Second meaningful support level is 1.4300-1.4350. There is a 0.382 retracement and 7-day MA. I think that market surely retrace from there if it will reach it, not necessary during the next week, it’s just a strong support. OB/OS level for next week is about 1.5200/1.4000. Overbought for the week is coinciding with the monthly overbought level.
Daily (EURO FX all sessions CME futures)
Daily price moves had brought some surprises during the week. Price has reached our predefined level 1.4480 and retraced. Usually between first target and second target (1.4480 and 1.4350) there should not be a deep retracement when downtrends are real and strong enough. But we had it. The market has retraced much higher than expected and this is a sign that the daily downtrend is under question. In current conditions there still may be down move because, formally, we do not see MACD crossing yet, but I prefer to stand aside till the situation becomes clear – I can’t recognize a trend yet.
Because of deep retracement, my nearest target is 1.4535 and I think that it will be risky to hold a position till 1.4400 level for now. If daily trends will be broken and turn bullish, the nearest target is 1.4840, the previous maximum. Now I do not see extreme oversold/overbought level, so market can reach it easily.

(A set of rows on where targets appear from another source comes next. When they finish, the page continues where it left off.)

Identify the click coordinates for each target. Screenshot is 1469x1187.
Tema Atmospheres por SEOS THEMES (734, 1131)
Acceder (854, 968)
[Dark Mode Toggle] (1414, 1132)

Trade EUR/USD possibilities(1):
Pressure from the overbought level and reaching important targets will press on EUR/USD during the month, but there are no turnaround signs on the weekly chart still. That’s why the extreme price for October is 1.52-1.5240 level. If we see a signs of a down move, I do not expect deep retracement - 1,42-1.4350.

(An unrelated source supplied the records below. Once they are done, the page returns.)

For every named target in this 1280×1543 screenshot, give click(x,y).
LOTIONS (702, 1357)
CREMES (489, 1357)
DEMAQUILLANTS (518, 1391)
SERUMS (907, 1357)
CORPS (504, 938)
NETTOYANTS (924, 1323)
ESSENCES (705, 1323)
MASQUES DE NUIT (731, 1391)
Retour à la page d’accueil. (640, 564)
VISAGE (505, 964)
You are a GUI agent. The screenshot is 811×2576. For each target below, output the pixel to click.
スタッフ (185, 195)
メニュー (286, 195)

Today I can’t identify the trend. Deep upside retracement, after 1.4480 was reached, shows that daily downtrend not strong enough for now, so recommendations twofold:
If downtrend holds and there will be signs to down move on 1H-4H charts, then nearest target is 1.4530-1.4540. Because of deep upper retracement there is a possibility that market not reach 1.4400.
If daily trend will turn bullish – looking for possibility enter long with 1.4840 nearest target. I expect that market will not go up to more than 1.52-1.5240 in October.
(1) “Trade possibilities” are not detailed trade signals with specific entries and exits. They are expectations about possible moves of the market during the week based on market analysis.